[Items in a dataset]
—————

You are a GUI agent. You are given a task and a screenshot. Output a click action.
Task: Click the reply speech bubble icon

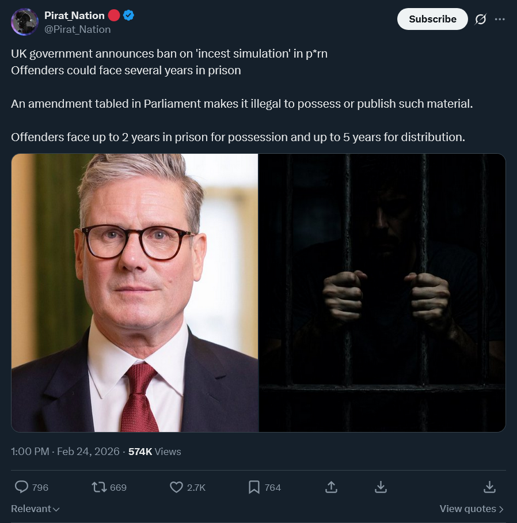tap(22, 487)
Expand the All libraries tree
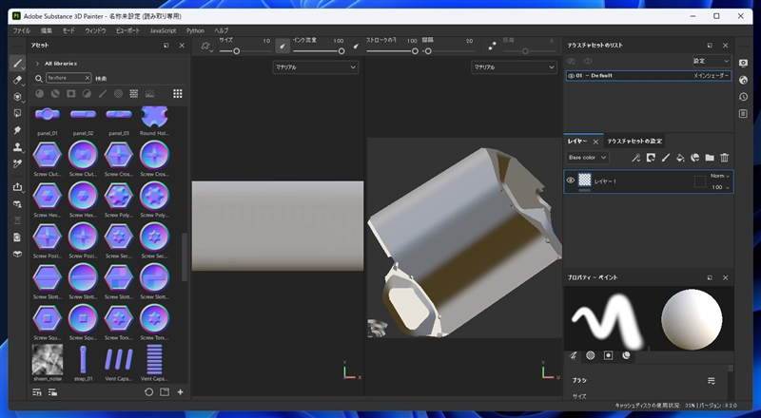761x418 pixels. [37, 63]
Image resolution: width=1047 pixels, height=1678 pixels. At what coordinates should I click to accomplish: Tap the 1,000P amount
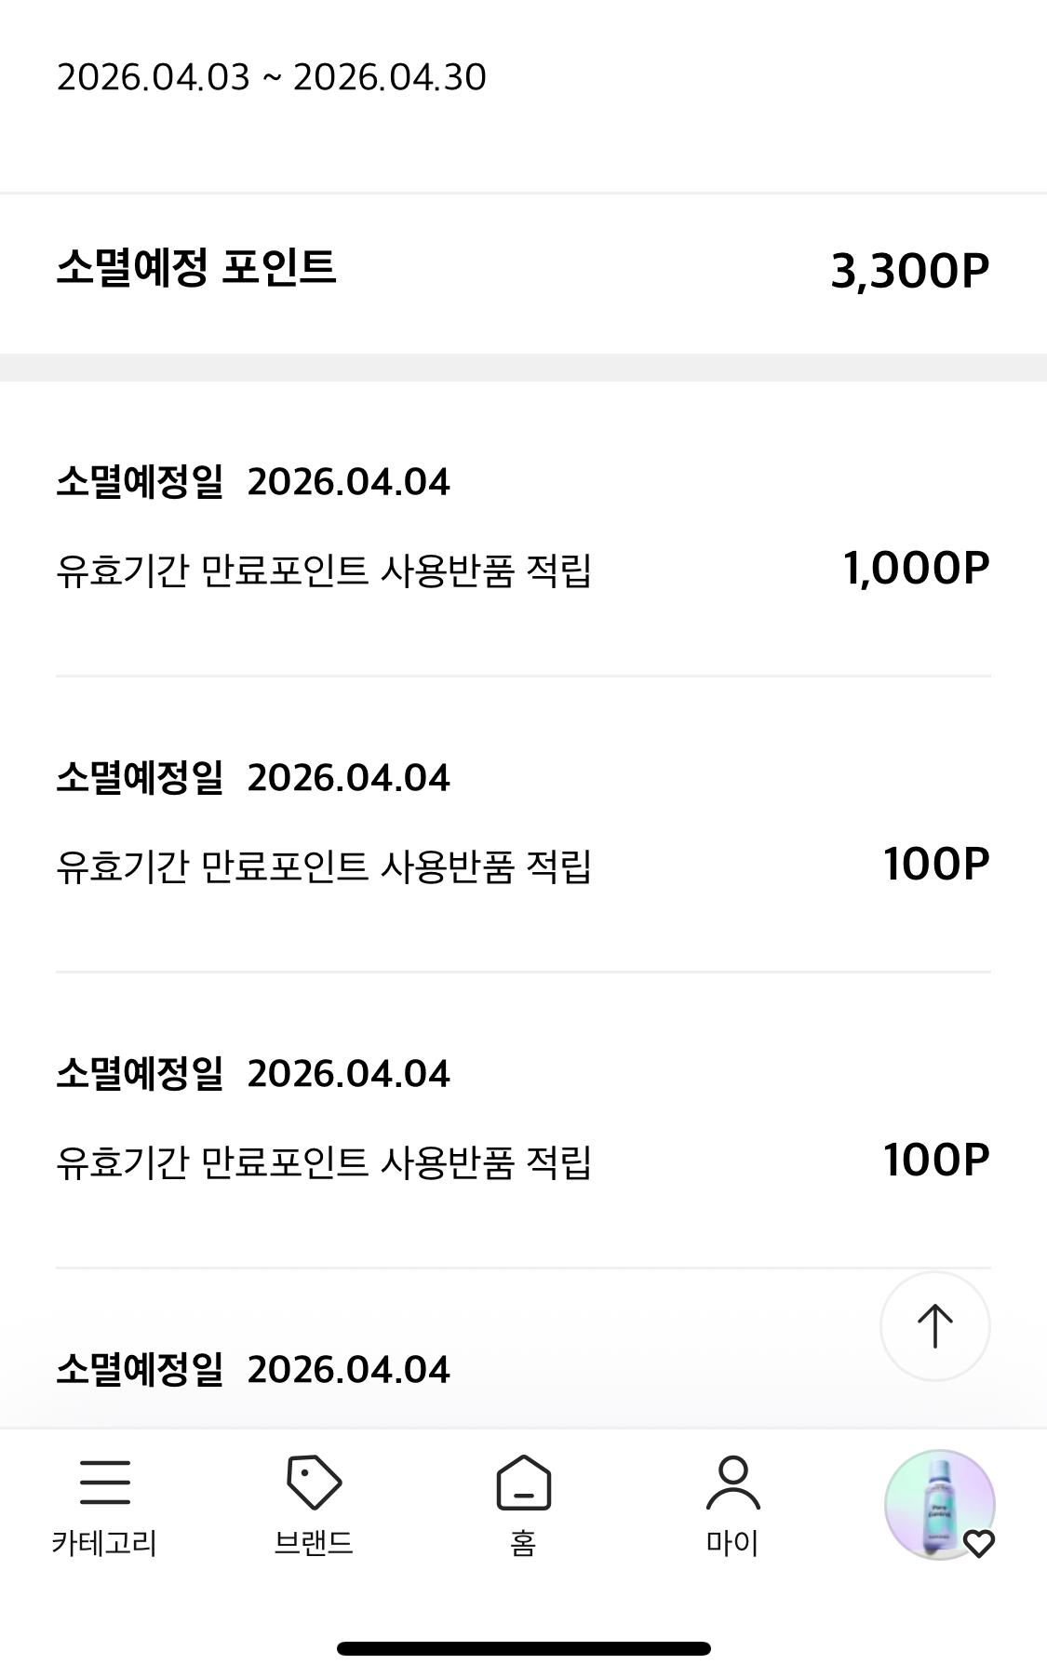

—————

What is asked =>
Rewrite every item above, replacing "screenshot" with "screen image" and keeping everything else the same. Leave out the pictures.

Worked solution =>
You are a GUI agent. You are given a task and a screen image. Output a click action.
Task: Click the reply speech bubble icon

tap(22, 487)
Expand the All libraries tree
761x418 pixels. [37, 63]
Image resolution: width=1047 pixels, height=1678 pixels. At what coordinates should I click to accomplish: Tap the 1,000P amount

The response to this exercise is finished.